§ What you have to do: Look for the line containing "Raskid ugovora (411, 1706)" and the line containing "Namaz vaxtları (1019, 80)" in the entries below. Copy those two and all lines between them exactly, leaving out pictures.

§ Collected data:
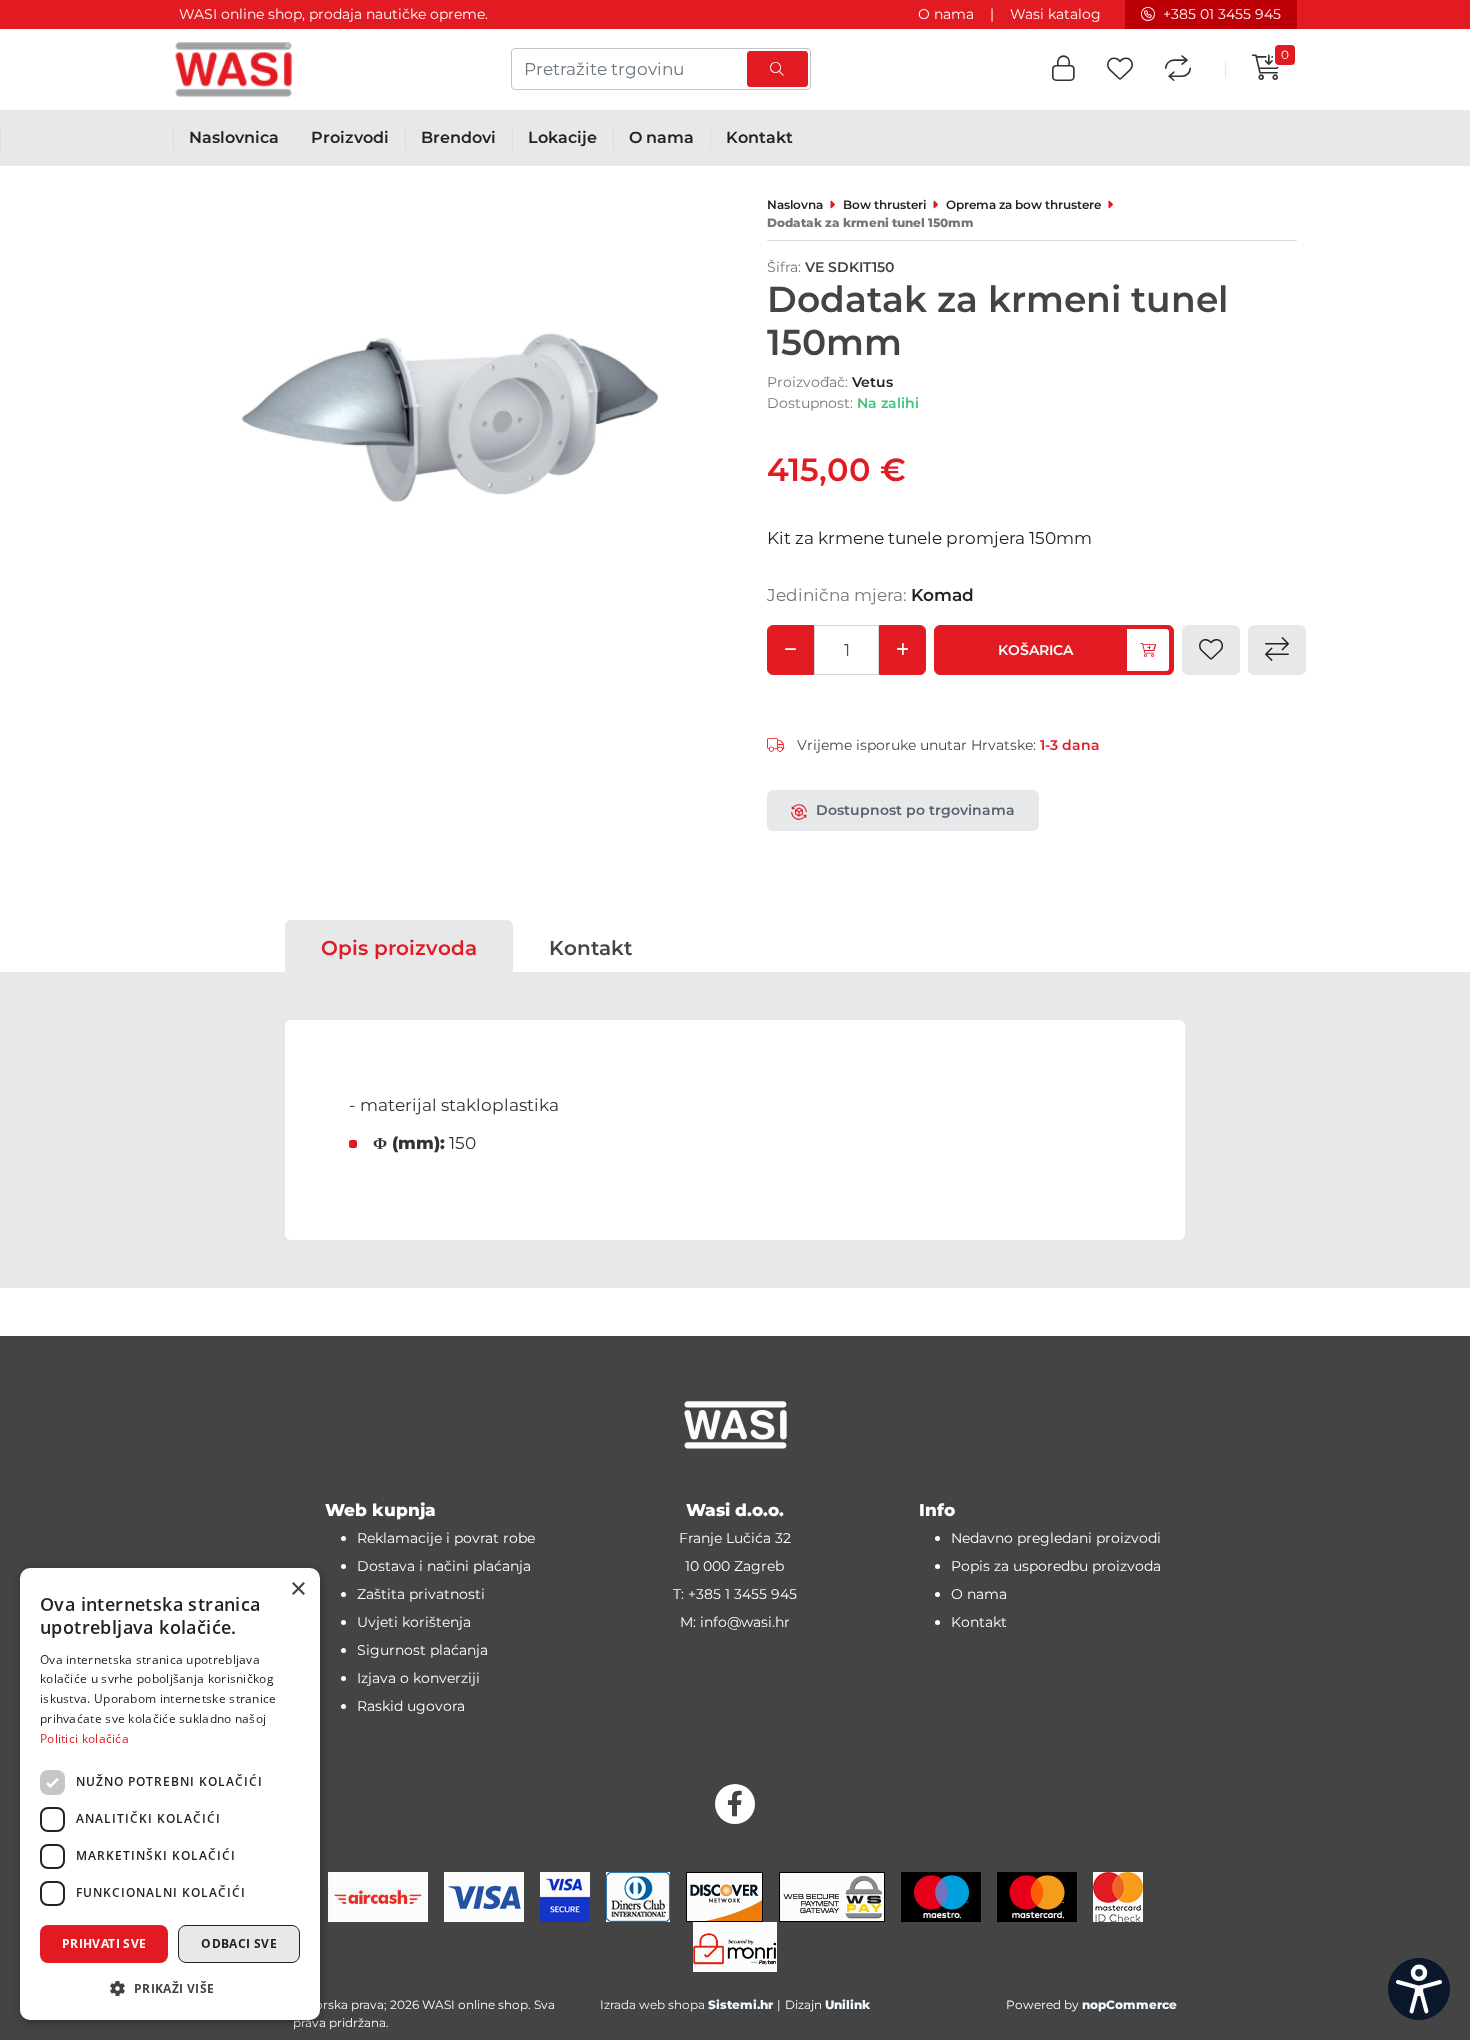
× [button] (297, 1589)
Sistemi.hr (740, 2004)
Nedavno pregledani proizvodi (1056, 1538)
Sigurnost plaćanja (422, 1650)
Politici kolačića (84, 1738)
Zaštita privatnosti (421, 1594)
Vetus (872, 382)
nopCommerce (1129, 2004)
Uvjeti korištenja (414, 1622)
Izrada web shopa (652, 2004)
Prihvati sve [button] (104, 1943)
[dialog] (170, 1794)
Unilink (847, 2004)
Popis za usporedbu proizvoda (1056, 1566)
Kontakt (590, 948)
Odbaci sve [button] (239, 1943)
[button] (1063, 69)
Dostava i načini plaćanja (444, 1566)
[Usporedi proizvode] (1178, 69)
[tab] (399, 948)
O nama (946, 14)
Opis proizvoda (399, 948)
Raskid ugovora (411, 1706)
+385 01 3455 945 (1222, 14)
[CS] (1419, 1989)
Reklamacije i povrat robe (446, 1538)
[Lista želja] (1120, 69)
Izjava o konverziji (418, 1678)
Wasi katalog (1055, 14)
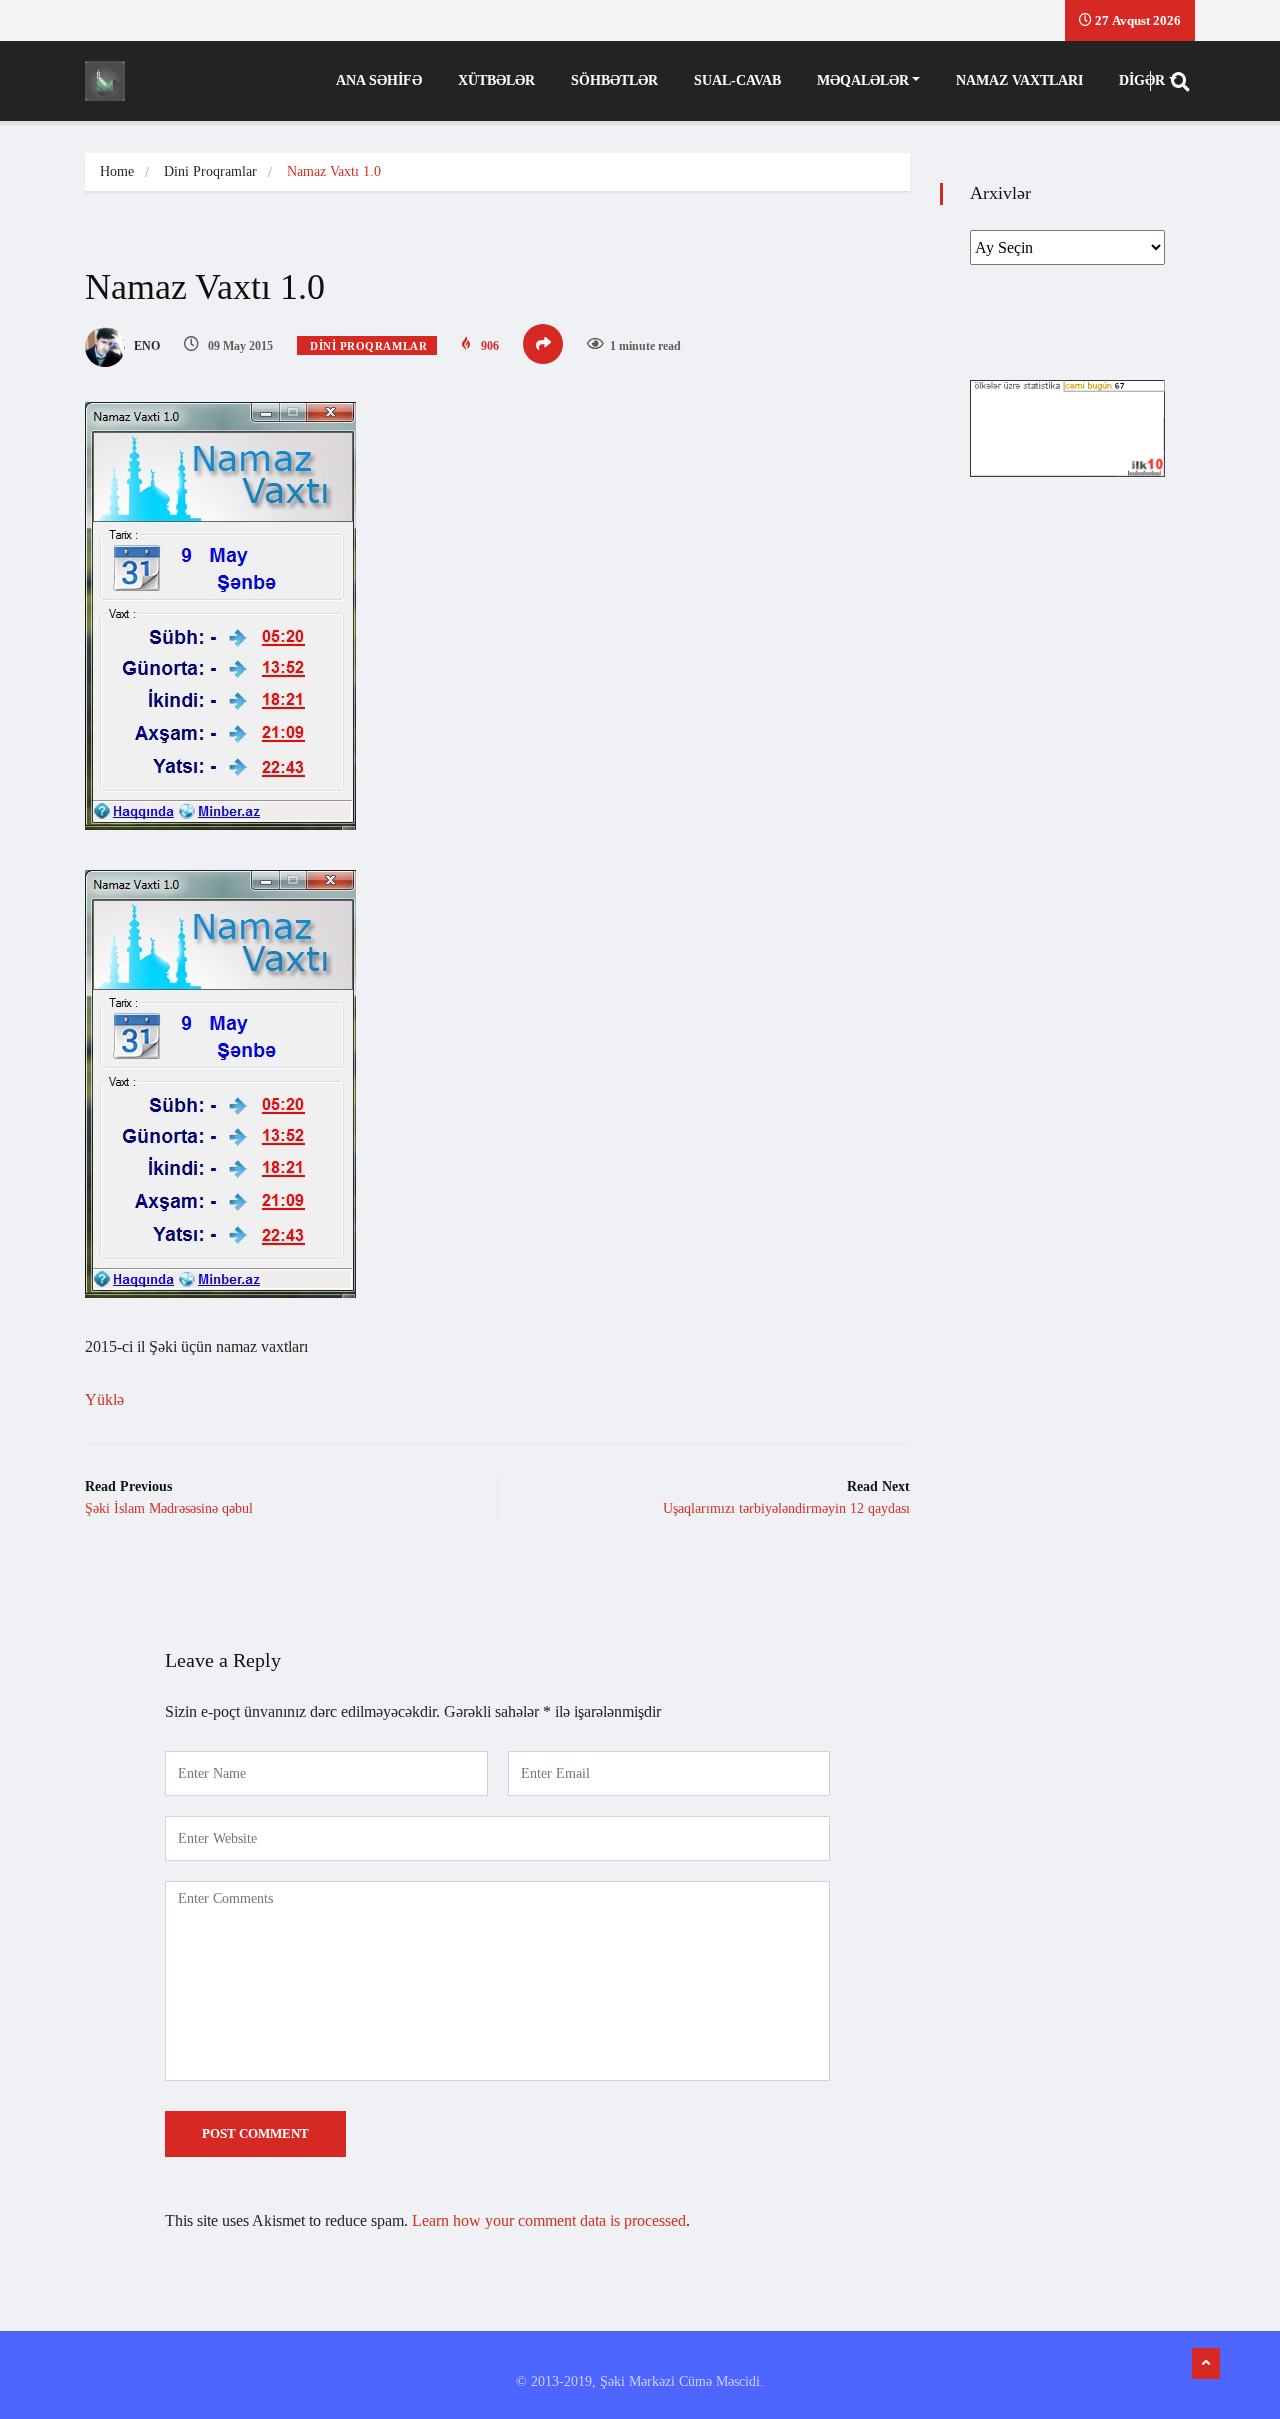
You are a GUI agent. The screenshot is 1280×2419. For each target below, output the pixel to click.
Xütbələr (496, 80)
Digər (1142, 80)
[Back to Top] (1206, 2364)
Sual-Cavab (737, 80)
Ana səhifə (379, 80)
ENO (145, 346)
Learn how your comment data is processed (549, 2220)
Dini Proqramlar (210, 171)
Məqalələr (863, 80)
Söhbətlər (614, 80)
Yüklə (104, 1399)
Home (117, 171)
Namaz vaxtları (1019, 80)
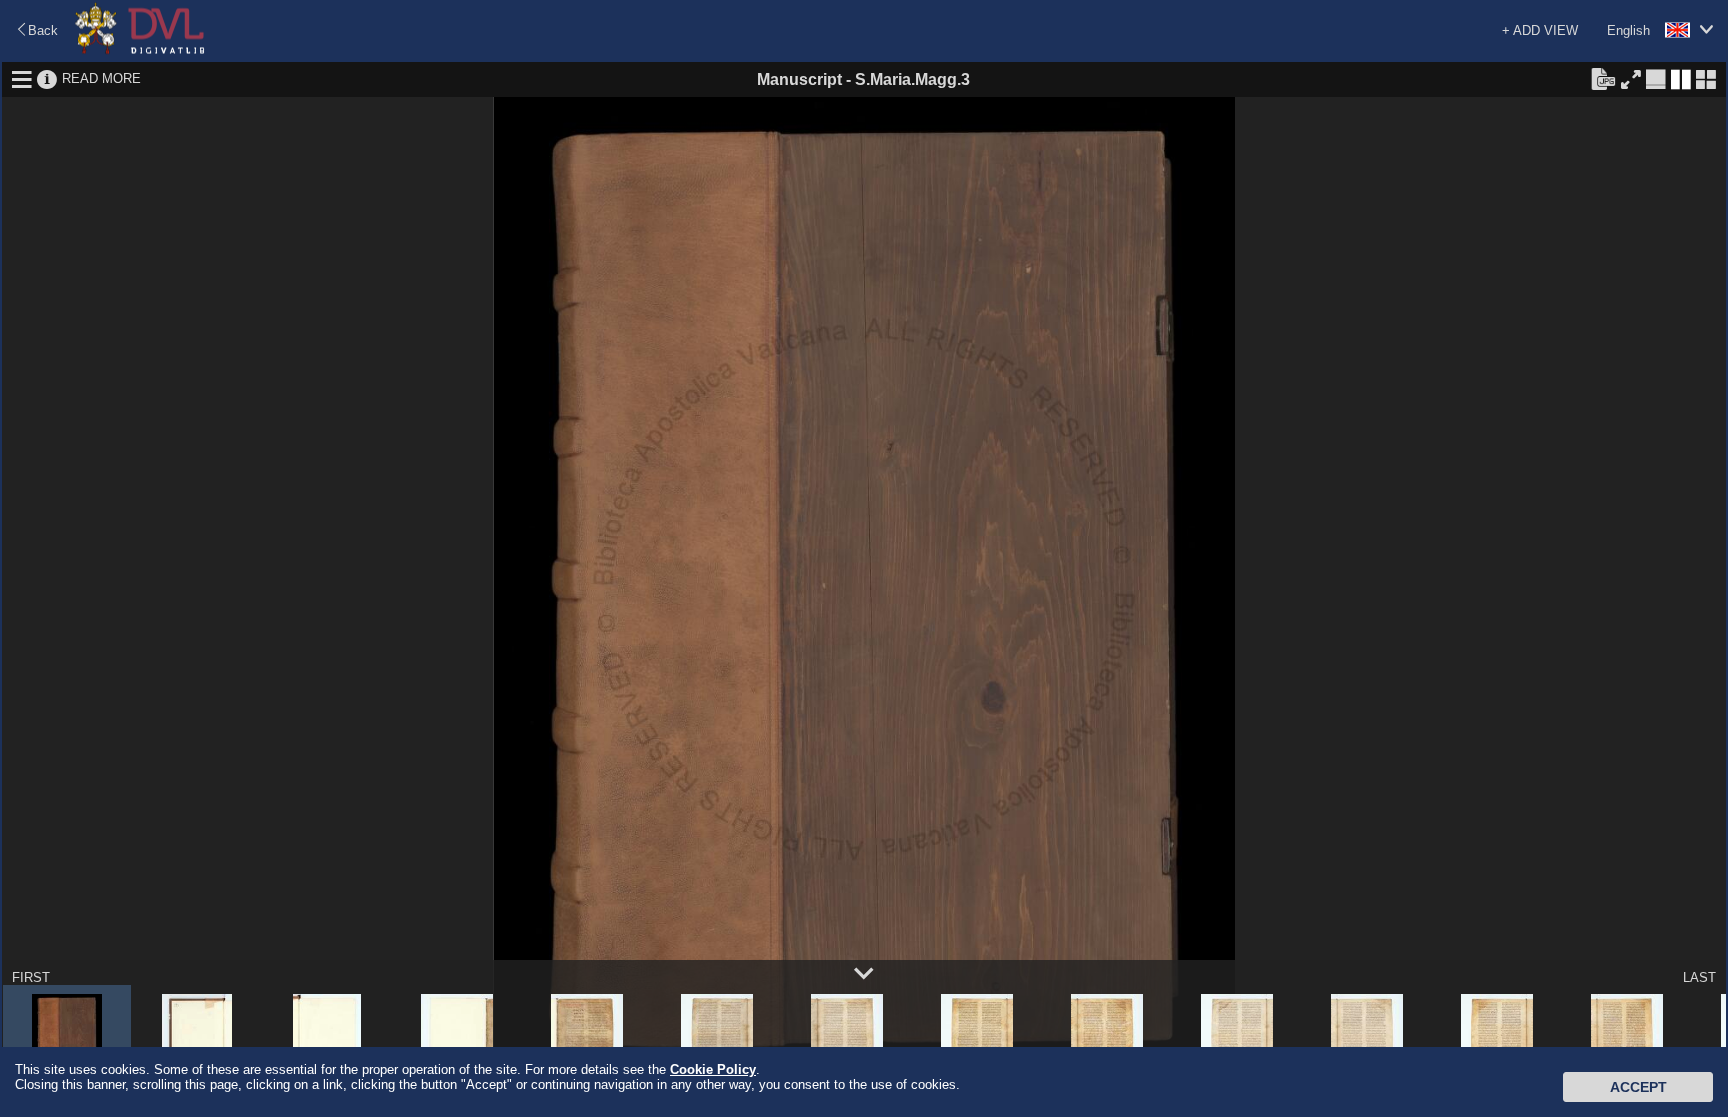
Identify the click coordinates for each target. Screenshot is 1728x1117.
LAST (1699, 977)
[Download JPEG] (1603, 78)
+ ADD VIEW (1540, 30)
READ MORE (101, 78)
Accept (1638, 1087)
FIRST (31, 977)
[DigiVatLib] (140, 50)
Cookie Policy (713, 1069)
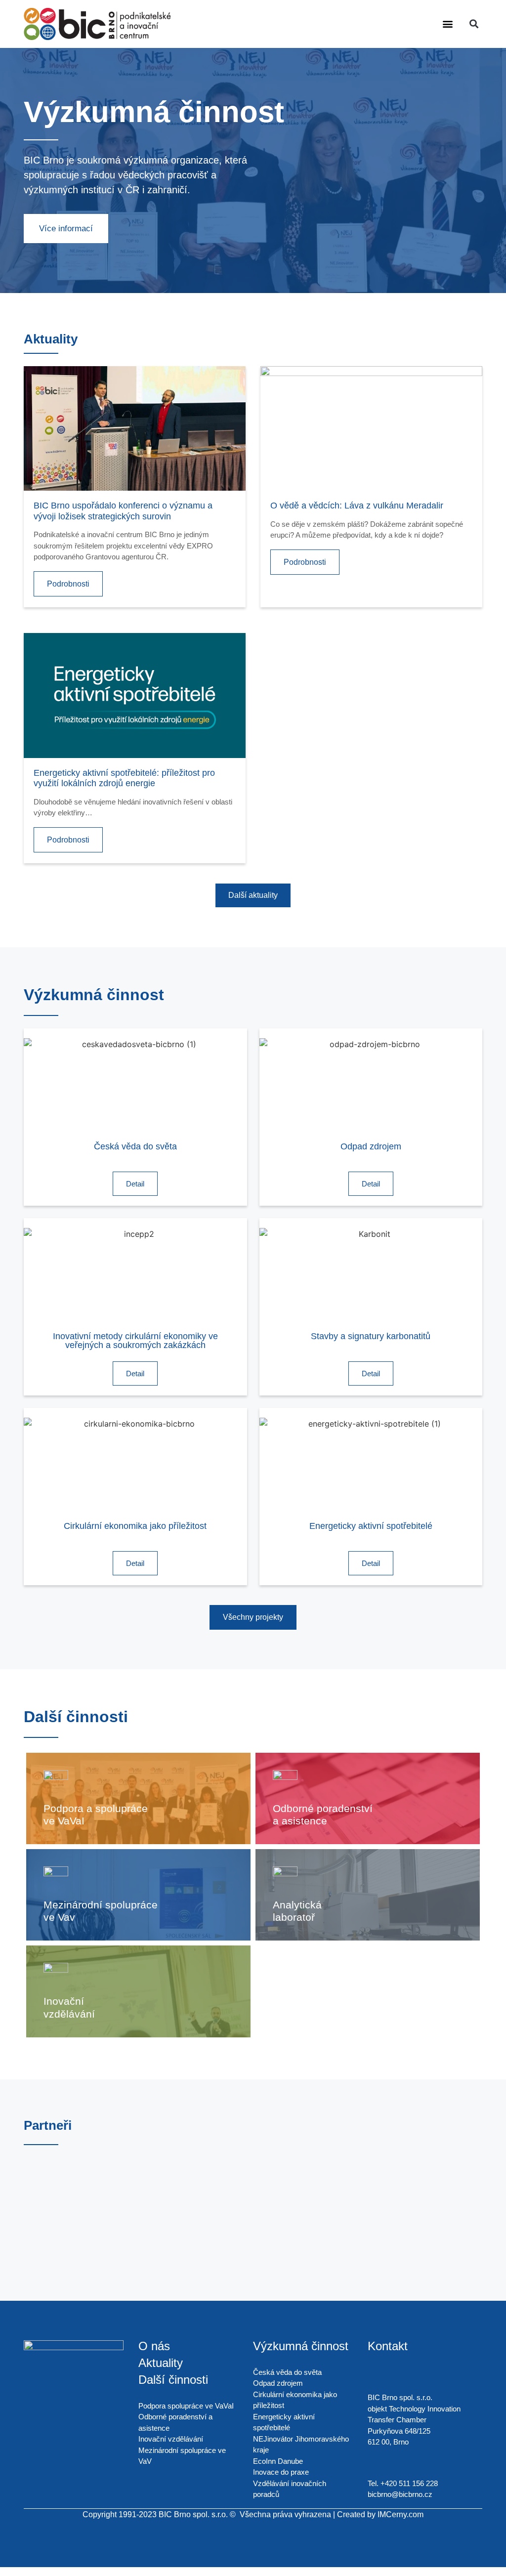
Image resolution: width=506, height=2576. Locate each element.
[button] (448, 24)
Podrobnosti (68, 584)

§ Result:
Raskid ugovora (411, 1706)
+385 01 3455 945 (1222, 14)
[CS] (1419, 1989)
Reklamacije i povrat robe (446, 1538)
[Lista želja] (1120, 69)
Izjava o konverziji (418, 1678)
Wasi katalog (1055, 14)
You are a GUI agent. The screenshot is 1280×2419. For each target below, output the pixel to click.
Xütbələr (496, 80)
Digər (1142, 80)
[Back to Top] (1206, 2364)
Sual-Cavab (737, 80)
Ana səhifə (379, 80)
ENO (145, 346)
Learn how your comment data is processed (549, 2220)
Dini Proqramlar (210, 171)
Məqalələr (863, 80)
Söhbətlər (614, 80)
Yüklə (104, 1399)
Home (117, 171)
Namaz vaxtları (1019, 80)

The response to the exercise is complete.